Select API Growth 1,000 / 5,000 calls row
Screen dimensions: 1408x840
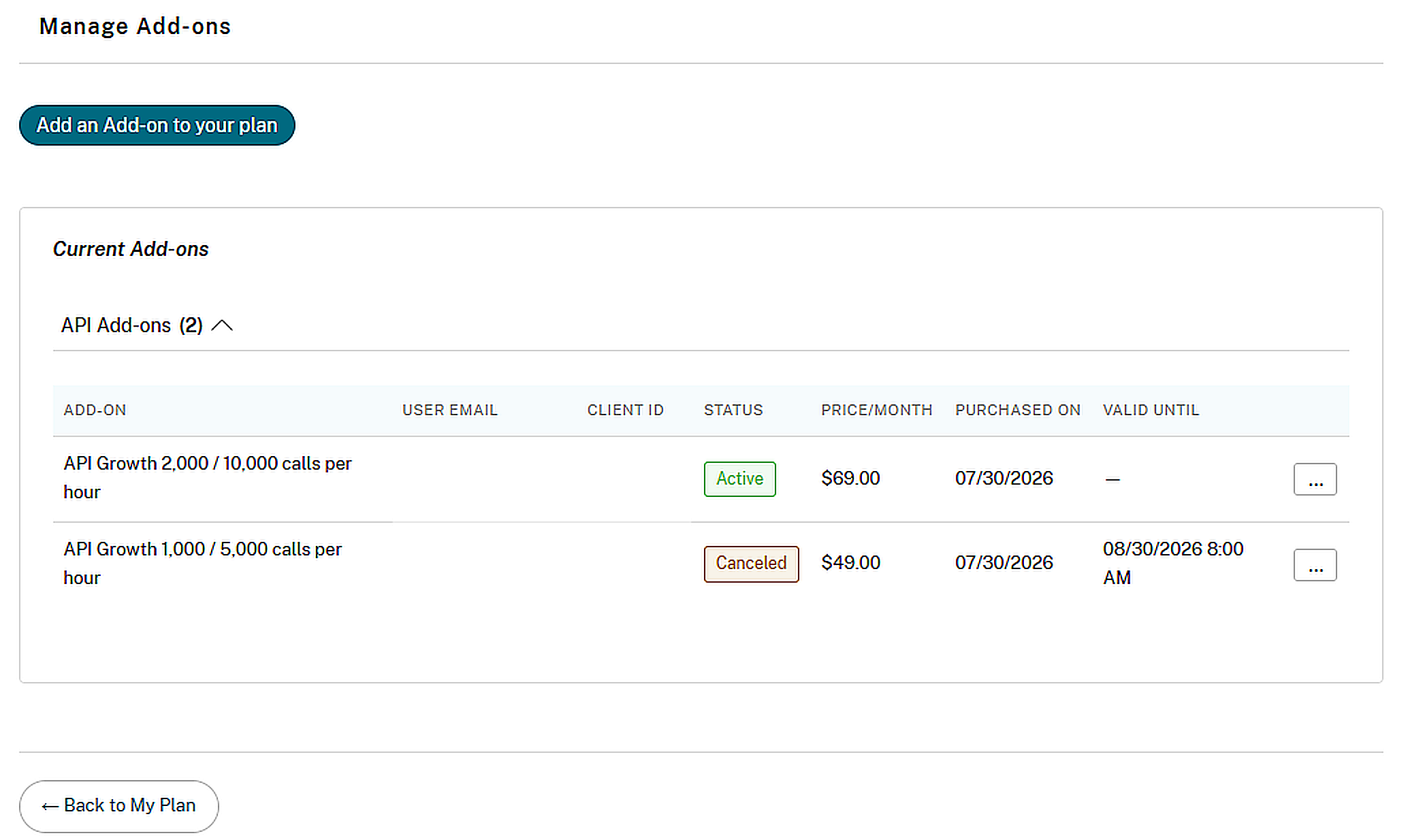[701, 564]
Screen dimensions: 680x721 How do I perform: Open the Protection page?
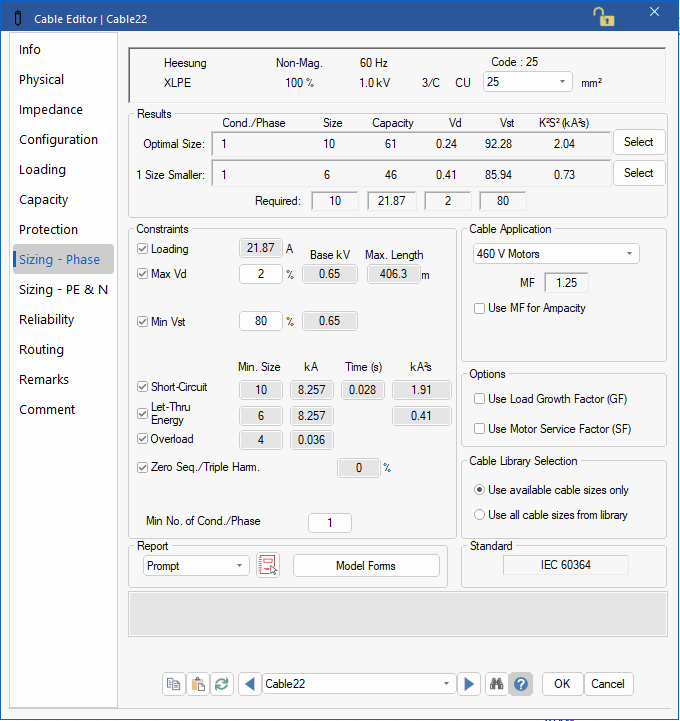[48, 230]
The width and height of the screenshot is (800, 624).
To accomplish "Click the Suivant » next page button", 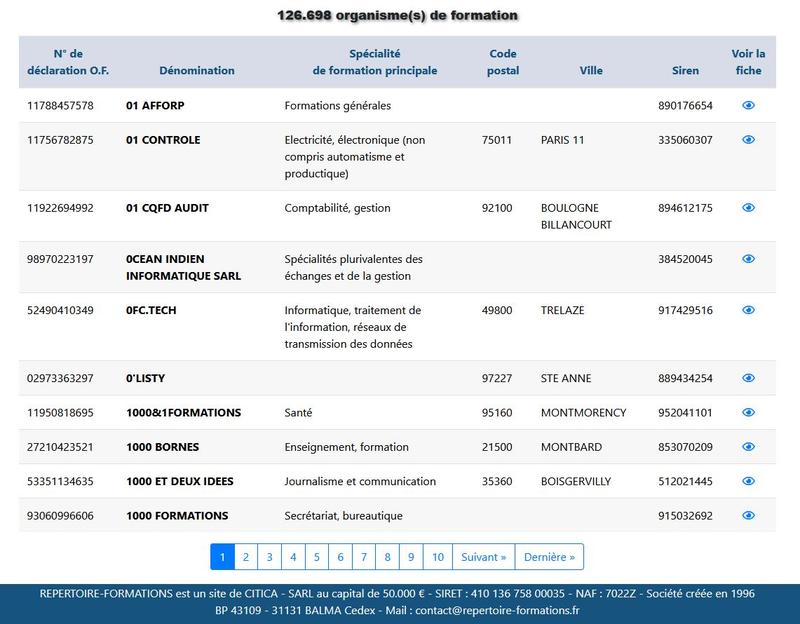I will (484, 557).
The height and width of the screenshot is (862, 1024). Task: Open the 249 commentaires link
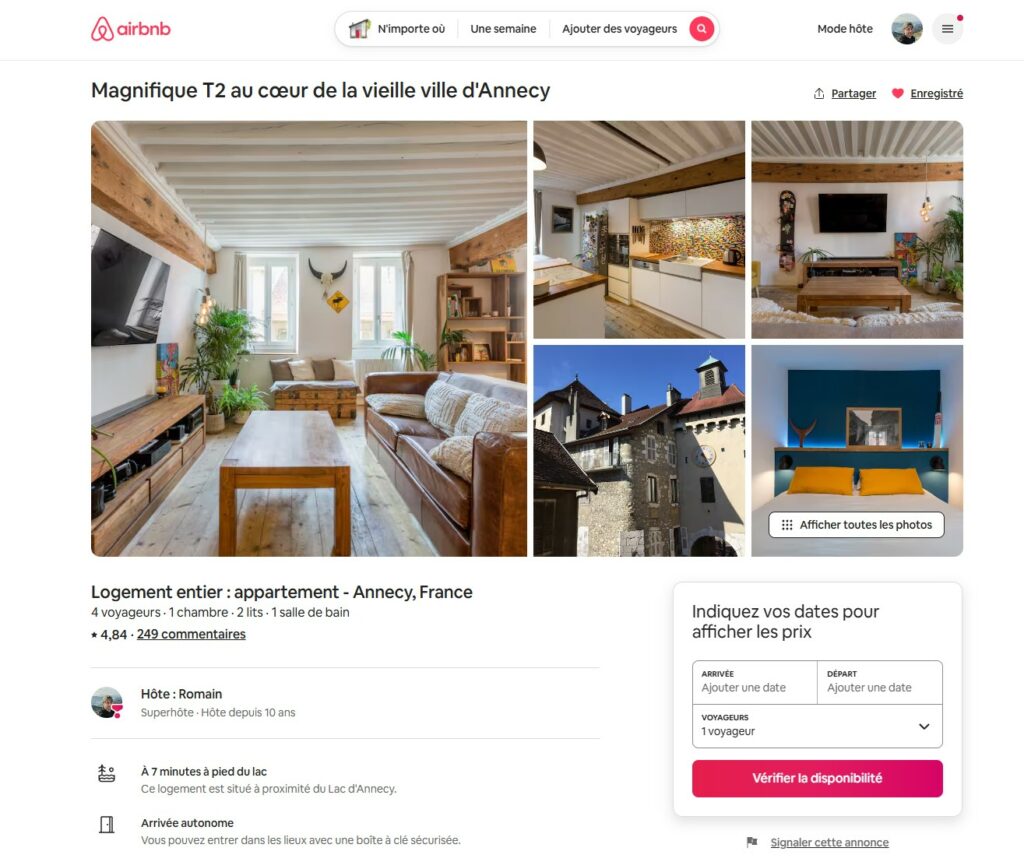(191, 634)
.....
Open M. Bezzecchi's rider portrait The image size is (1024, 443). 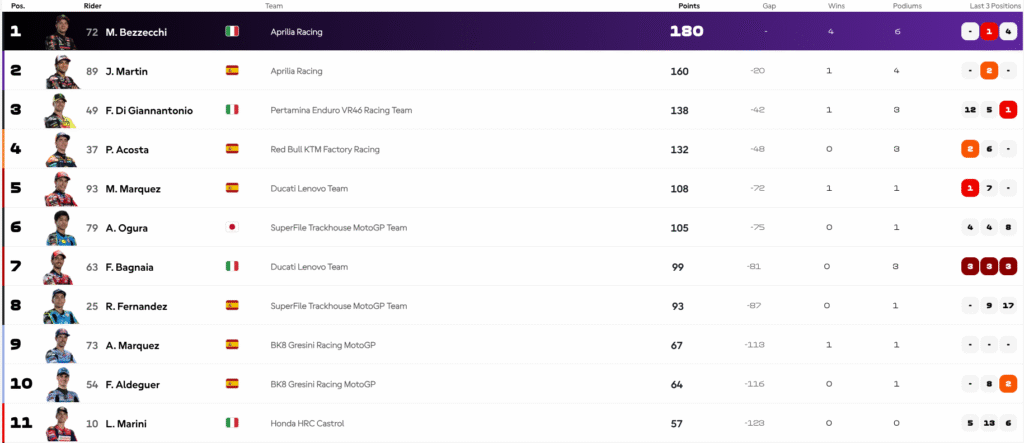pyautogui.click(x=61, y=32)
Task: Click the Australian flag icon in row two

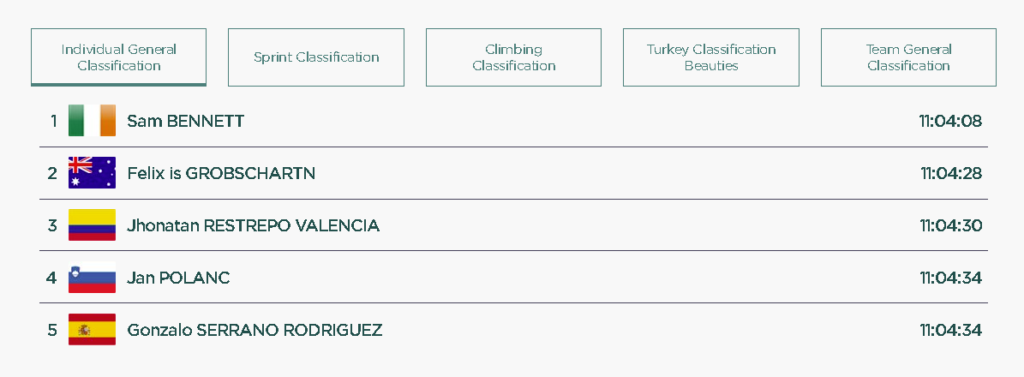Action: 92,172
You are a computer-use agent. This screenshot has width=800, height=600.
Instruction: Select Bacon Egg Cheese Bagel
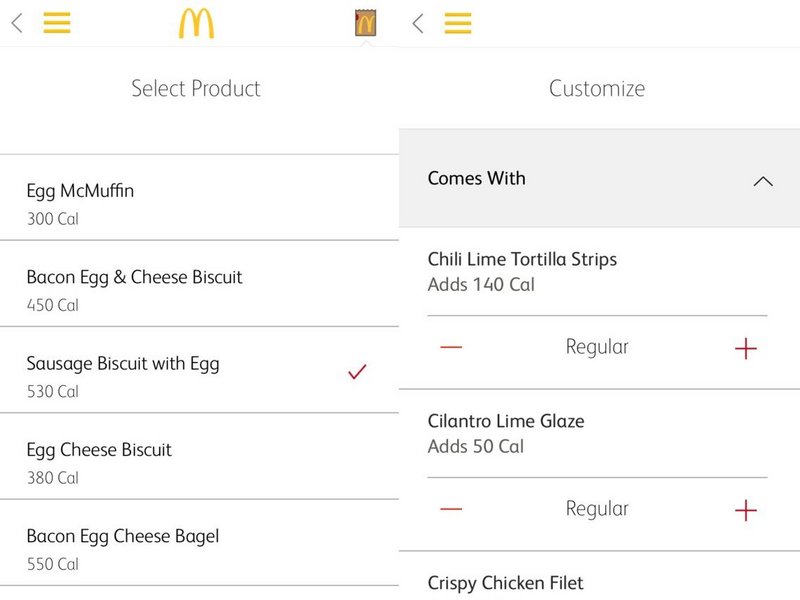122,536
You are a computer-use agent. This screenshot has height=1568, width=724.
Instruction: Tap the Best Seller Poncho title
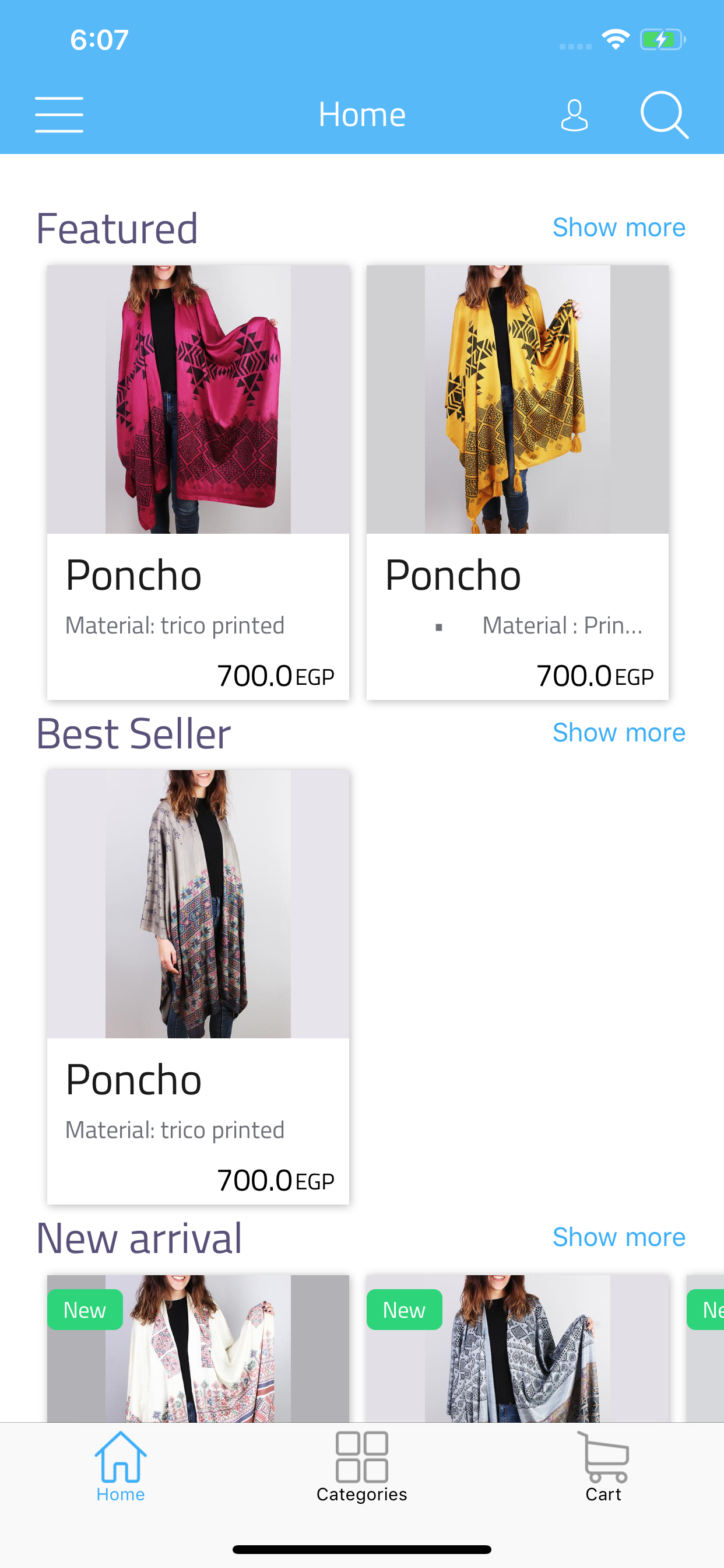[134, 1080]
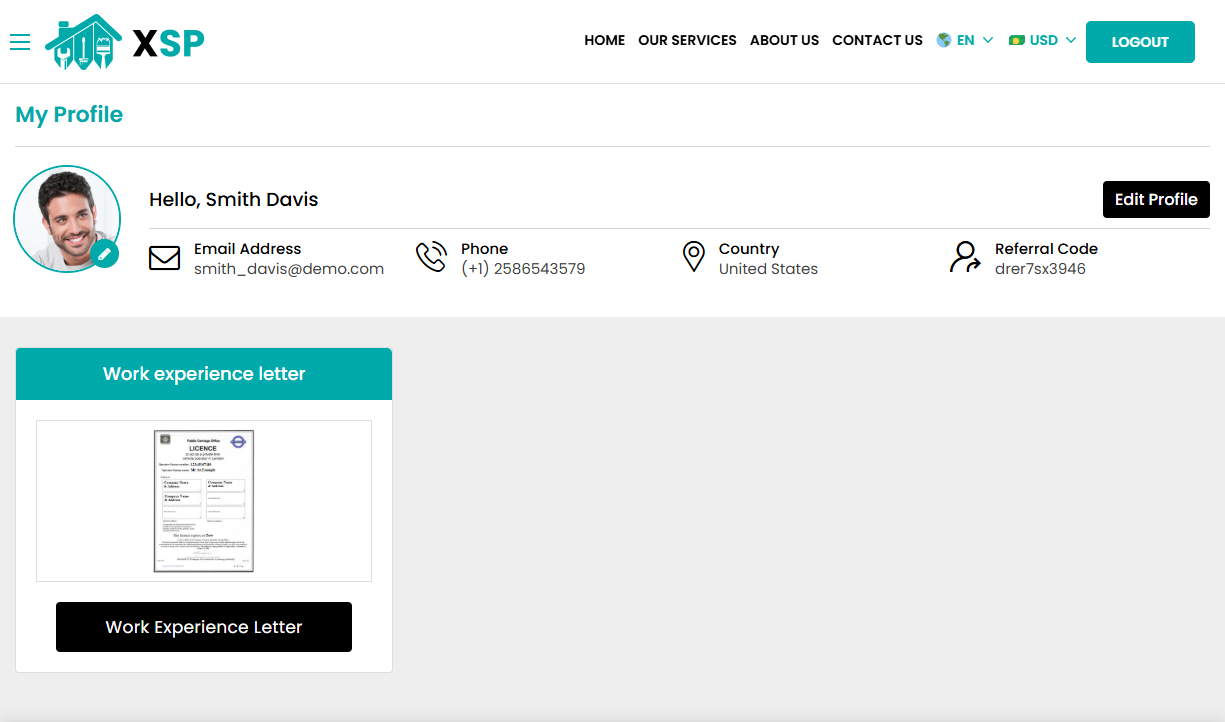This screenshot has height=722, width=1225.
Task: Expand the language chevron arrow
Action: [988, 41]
.....
* _YOUR GOAL_
Filter the data, keeping only the lines that contain "computer".

* _RESPONSE_
You are a computer-use agent. This screenshot has width=800, height=600.
You are a computer-use agent. This screenshot has height=1568, width=724.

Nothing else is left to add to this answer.